He lifts weights so fast that he runs a marathon and wins. Soon, everyone is cheering. He’s proved once and for all that cardio is useless. Science is thrown out. All you have to do is want it hard enough.

You can probably guess by now that the above sentences were written with about as much sarcasm as I can muster. But in some ways, it’s pretty accurate about how people think that cardio will work.

“Lift weights faster” is a common recommendation for cardiovascular activity. Many lifters hate doing cardio, and would rather do more lifting, faster, if they can get away with it. And sometimes, for these people, that can be enough. It all depends on your goals.

However, I would argue that while it’s doable, it’s probably not optimal. Before the “lift weights faster” crowd decides to get out the pitchforks, I’m not saying that you can’t get your cardiovascular activity in that way - you absolutely can, and if you hate other kinds of cardio so much that you’d rather do it, then all power to you. For a baseline level of cardiovascular activity, enough to keep you lifting heavy weights, yeah, lifting weights faster may be enough.

That being said, there are a few reasons why “lifting weights faster” is never an approach I’ve used as a first option. I’ve absolutely used it - with clients who hated cardio, clients who didn’t need optimal cardiovascular training, or clients who don’t have a ton of time and enjoy high intensity activity. Still, when they can stomach it, I usually prescribe clients more traditional cardio.

The reason has a lot to do with the way that cardiovascular activities and lifting activities are fundamentally different kinds of exercise.

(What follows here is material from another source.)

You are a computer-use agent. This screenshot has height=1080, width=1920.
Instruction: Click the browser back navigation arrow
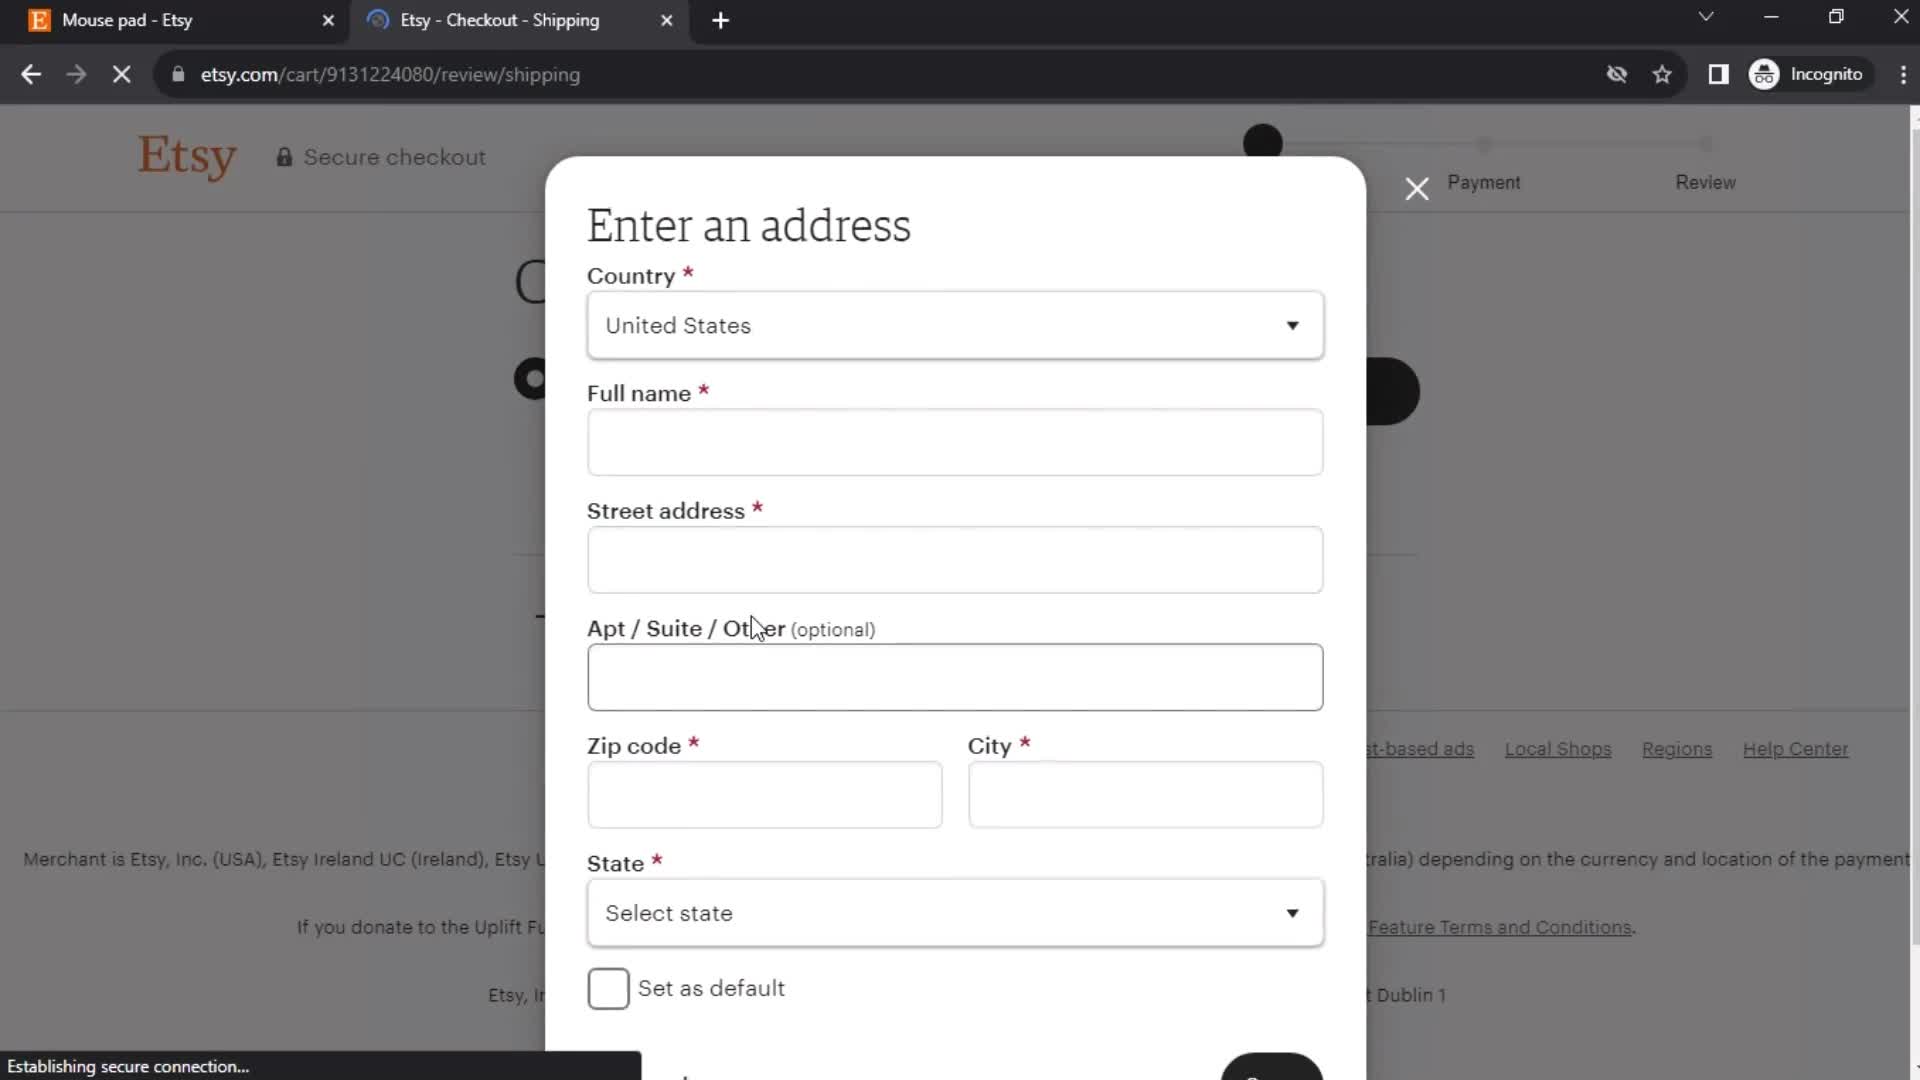(32, 74)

In most lifts, there are very typical cycles of movement. When you bench press, for example, you initiate with a lowering (eccentric) phase, there’s some period where the bar is neither raising or lowering (isometric) (even if that’s very short in a touch and go bench press) and then you’re pushing it from the chest to lockout (concentric), followed by another pause in which you’re neither raising nor lowering (isometric).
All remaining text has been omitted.